Domani, alla riunione del gruppo, dovrete discutere anche della riforma della cultura. A Ugo Rossi pare non dispiaccia una mediazione con Walter Viola che mantenga gli attuali cda dei musei.
«La proposta del cda unico è quella che la maggioranza ha concordato perché la ritiene la più utile per il Trentino. Per noi il discorso finisce qui. Non possiamo cedere addirittura preventivamente alla minaccia di ostruzionismo di una parte dell’opposizione».
L’avvicinamento di Viola alla maggioranza, più precisamente al Patt, è ormai fatto notorio.
«Come non si può cedere all’ostruzionismo, non si può nemmeno permettere che questioni politiche estranee al merito della riforma si riverberino su questa. Al Pd interessa solo il merito: la consideriamo la proposta migliore? Sì, e allora quella sarà la proposta che arriverà in aula. Poi si vedrà».
Che giudizio dà della riforma del welfare per gli anziani licenziata dalla giunta? È molto diversa dalla proposta iniziale.
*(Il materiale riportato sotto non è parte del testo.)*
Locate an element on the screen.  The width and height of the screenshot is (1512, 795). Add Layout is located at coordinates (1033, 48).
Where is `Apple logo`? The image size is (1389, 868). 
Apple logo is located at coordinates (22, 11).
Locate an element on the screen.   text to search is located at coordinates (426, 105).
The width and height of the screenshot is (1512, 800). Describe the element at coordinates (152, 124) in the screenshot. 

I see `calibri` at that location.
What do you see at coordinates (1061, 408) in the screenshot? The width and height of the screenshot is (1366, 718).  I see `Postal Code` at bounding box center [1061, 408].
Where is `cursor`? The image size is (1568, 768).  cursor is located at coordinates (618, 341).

«Questo lo dobbiamo ammettere. Forse la prima proposta, la Rsa unica, era eccessiva, ma l’idea dell’assessore Zeni di accorpare, per rendere più efficiente, una realtà troppo frammentata è giusta. Ci è dispiaciuta la resistenza trovata sia in maggioranza, sia sul territorio. Però penso che Zeni abbia fatto bene ad andare avanti. Il tema è troppo importante e urgente perché si potesse rinunciare, di fronte alle contrarietà anche interne, a riformare il settore. Sarebbe stato irresponsabile ».